By Robert Harmon
As a young man nearly forty years ago, I remember going with my father into the Tulsa log library to help him research oil wells. Log Libraries were started in many oil regions in the mid-twentieth century, as a way to share data and build prospects for finding and drilling oil and gas. As such, they have been like a second home to many geologists, as well as some petroleum engineers and landmen.

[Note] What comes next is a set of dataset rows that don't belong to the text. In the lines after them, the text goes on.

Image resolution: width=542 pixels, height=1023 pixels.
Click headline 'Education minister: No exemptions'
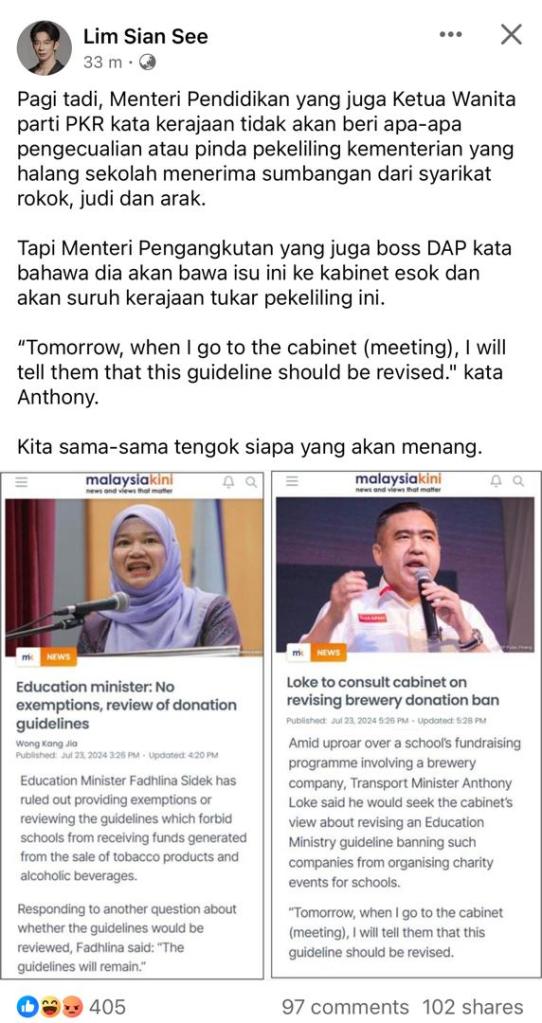(126, 705)
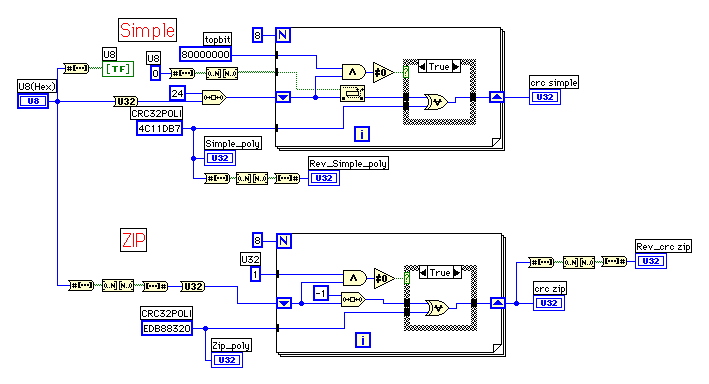Click the case selector terminal of ZIP case structure
This screenshot has width=709, height=384.
(407, 278)
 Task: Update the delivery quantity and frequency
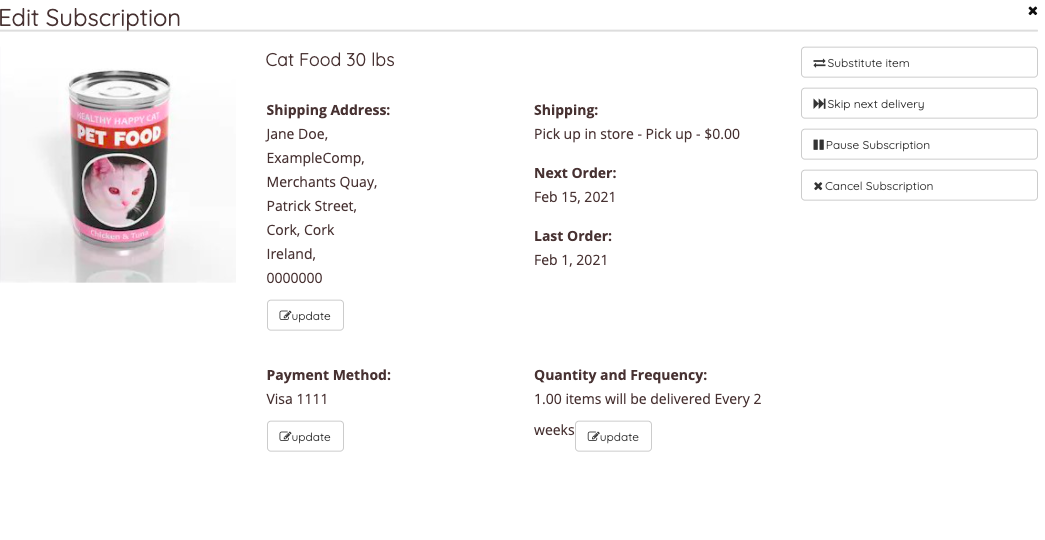click(x=613, y=437)
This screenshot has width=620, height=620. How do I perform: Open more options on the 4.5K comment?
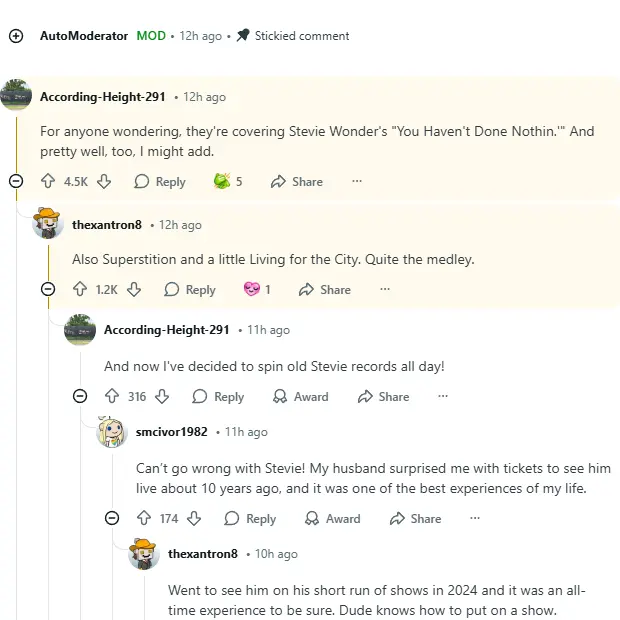(x=357, y=182)
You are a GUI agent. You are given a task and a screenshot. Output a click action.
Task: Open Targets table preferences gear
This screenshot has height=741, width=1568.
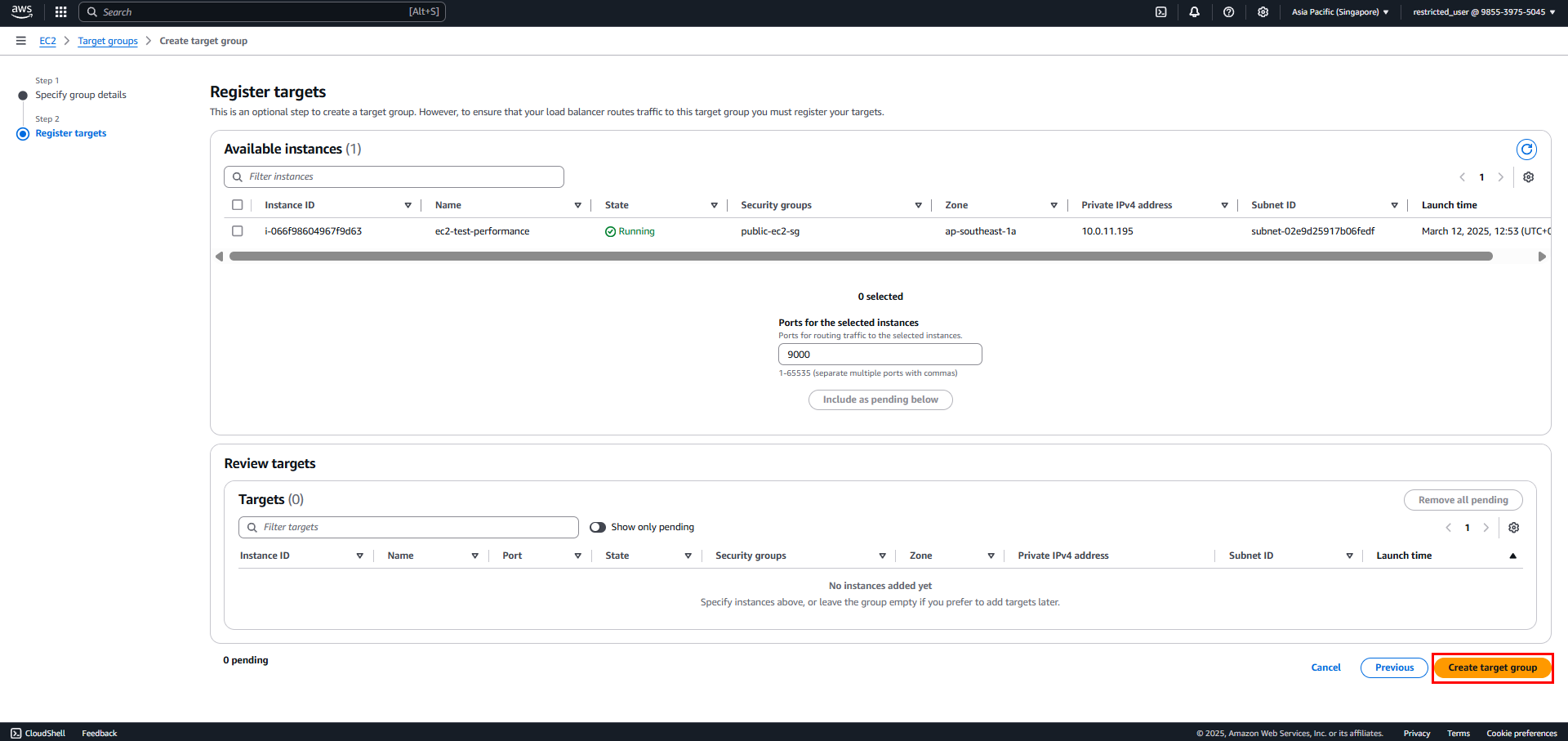click(1514, 528)
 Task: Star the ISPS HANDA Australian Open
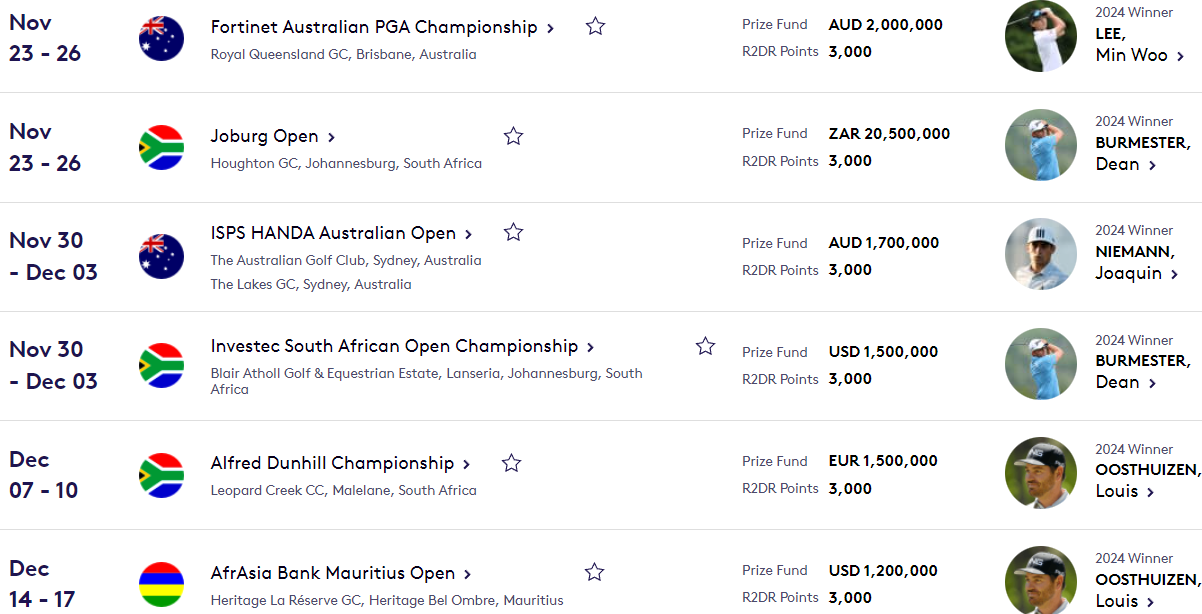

So, more time has passed, and I have used the Tulsa log library, officially called the Oklahoma Well Log Library or OWLL, for years now. Currently, I am on the OWLL Board, working with others to keep the library active and going. Many younger geologists and petroleum professionals, don’t see the need to use any resource which is not available online. As with most log libraries, there is simply not enough funds to scan and put everything online. When you consider how most log libraries have many “one-of-a-kind” documents, primarily dealing with the part of the state they are located in, it would be a shame to see the old data lost. And not only are the documents in danger of being lost forever, so is the knowledge of those who study and know how to use the resources in the library. Without knowledge from the older generation, how will the younger generation know what to do?
The parallels with the Bible are simply amazing. Younger generations would always be wise to learn from older generations – no matter whether the learning is work-based or Bible-based. Job 12:12 says, “With the ancient is wisdom; and in length of days understanding.” Proverbs 1:5 says, “A wise man will hear, and will increase learning; and a man of understanding shall attain unto wise counsels.” A verse from Jeremiah 6:16 says, in part, “Thus saith the Lord, Stand ye in the ways, and see, and ask for the old paths, where is the good way, and walk therein…”
The Bible also warns about those who seek knowledge, but have no basis for life other than making a living. In your search for knowledge, do not forget God. Proverbs 1:7 says, “The fear of the Lord is the beginning of knowledge: but fools despise wisdom and instruction.” Indeed, Psalms 14:1 says, “The fool hath said in his heart, there is no God. They are corrupt, they have done abominable works, there is none that doeth good.” The ultimate wise decision is to choose Jesus and follow Him.
Remember, when you die someday, it is who you have put your faith in which determines where you will spend eternity. Mark 8:36 says, “For what shall it profit a man, if he shall gain the whole world, and lose his own soul.” As the old saying goes, “when you die, you can’t take it with you.” In your search for wisdom, seek those who have knowledge to help you with your career and with your life. As for me, I have sought and continue to seek advice on both work and God. And by putting God first, he puts my work in perspective. Matthew 6:33 says, “But seek ye first the kingdom of God, and his righteousness; and all these things shall be added unto you.” Putting all of this into perspective, the younger generations would be wise to study what has been published, both of God and from the oilfield. Likewise, take time to listen and learn from your elders, for they will someday disappear, much like your log libraries could.